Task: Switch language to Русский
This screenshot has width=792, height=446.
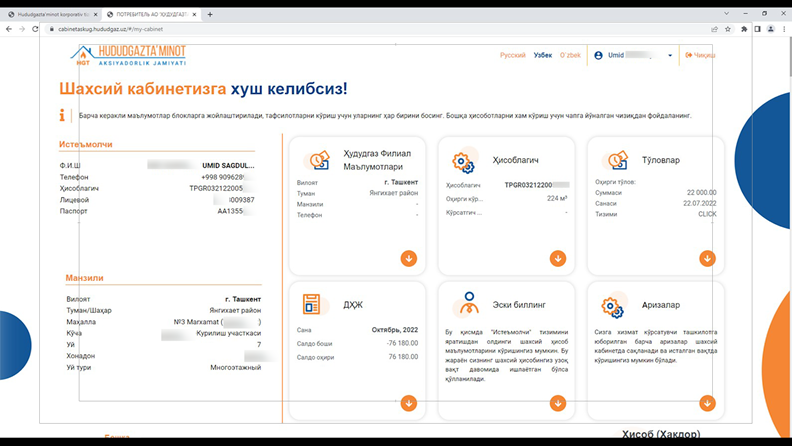Action: 512,56
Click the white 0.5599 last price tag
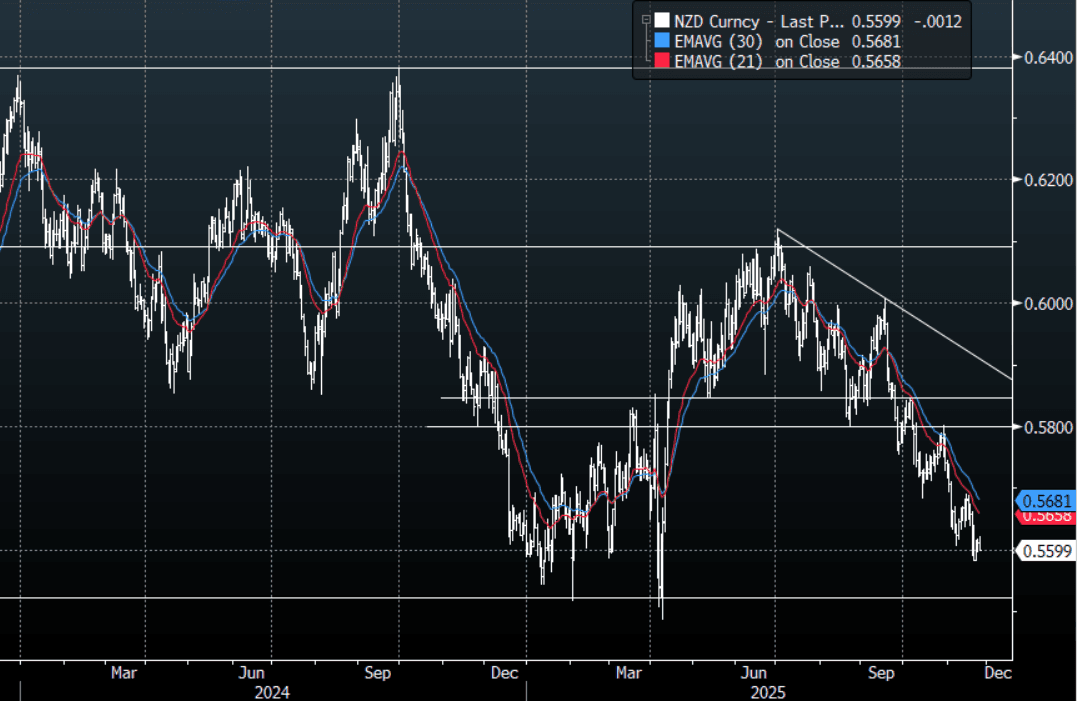 click(x=1046, y=549)
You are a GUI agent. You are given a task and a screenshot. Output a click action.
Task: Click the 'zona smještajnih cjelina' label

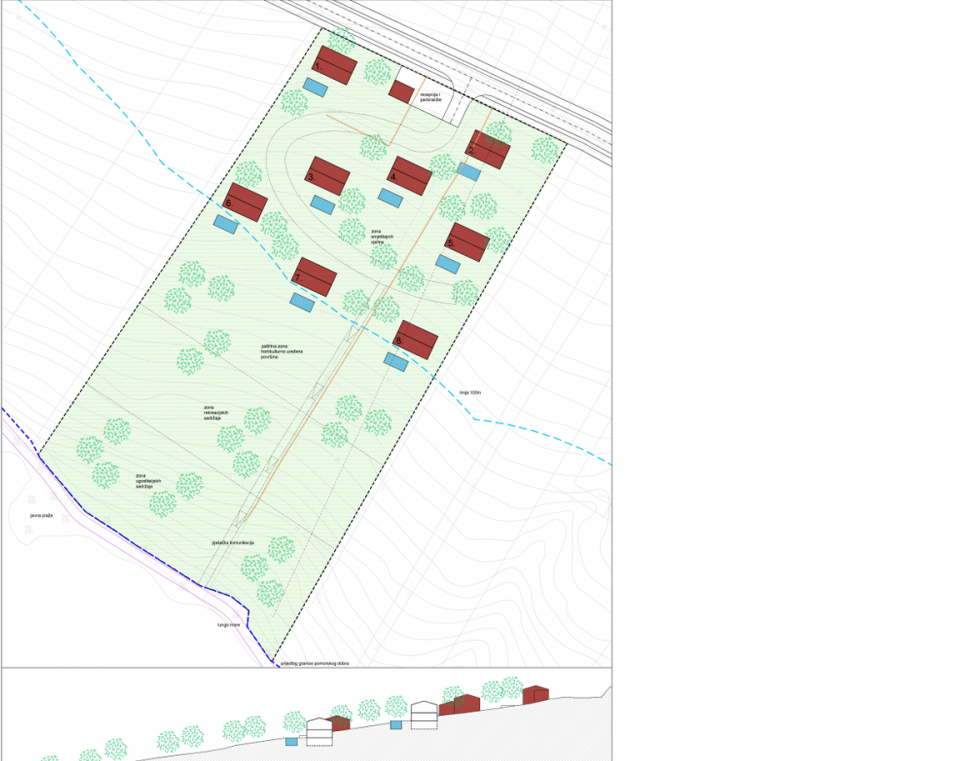382,234
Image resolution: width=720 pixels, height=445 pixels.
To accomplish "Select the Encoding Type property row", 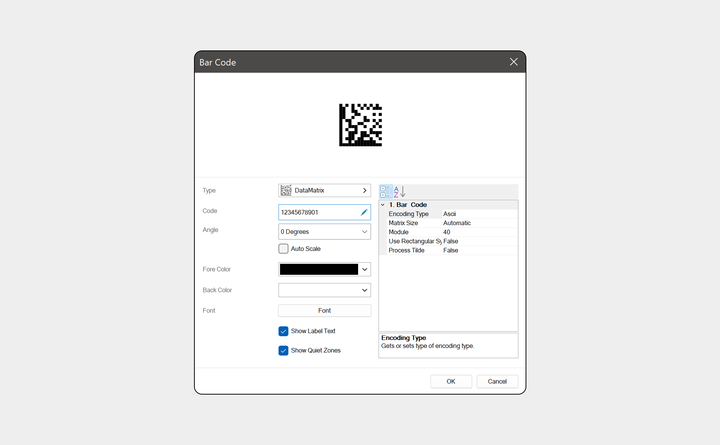I will [449, 214].
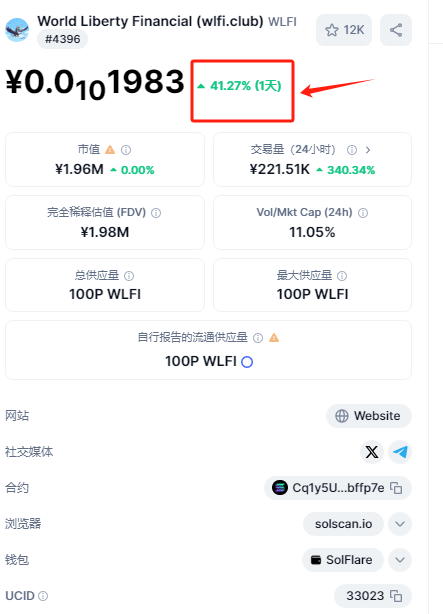This screenshot has width=443, height=614.
Task: Open 24-hour trading volume details chevron
Action: pyautogui.click(x=368, y=150)
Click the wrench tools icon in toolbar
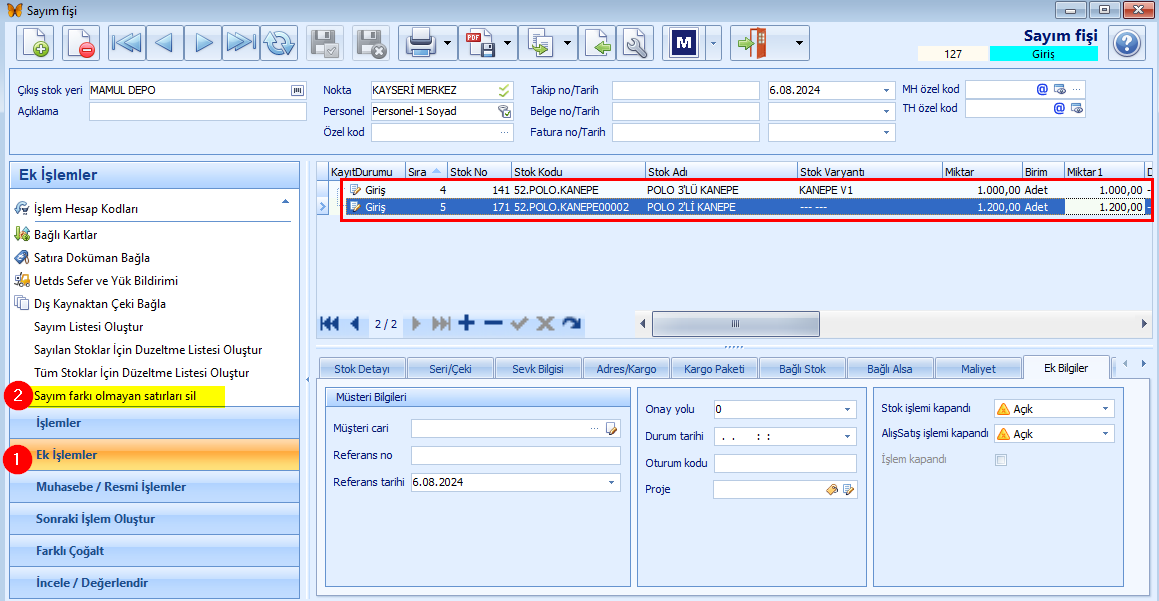The width and height of the screenshot is (1159, 601). pos(635,43)
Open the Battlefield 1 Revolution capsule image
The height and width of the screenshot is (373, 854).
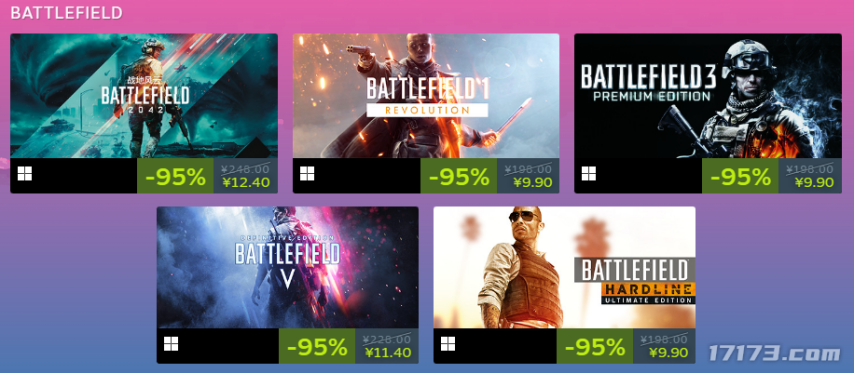426,96
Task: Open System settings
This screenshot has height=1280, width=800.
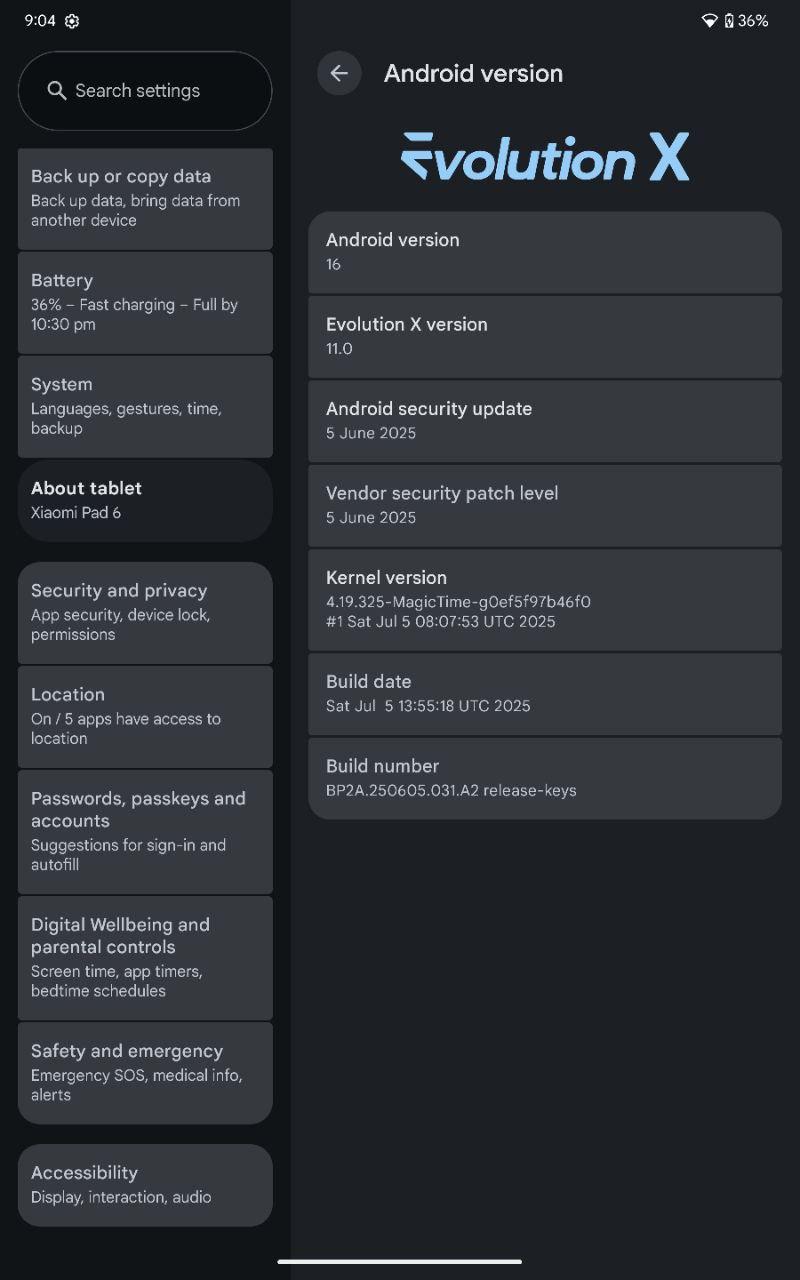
-*-
__YOUR GOAL__: Only the lines from the one holding "Task: Open System settings" through the end of the records belong in the answer, copied exactly and without pictures.

__RESULT FOR THIS EXERCISE__:
Task: Open System settings
This screenshot has height=1280, width=800.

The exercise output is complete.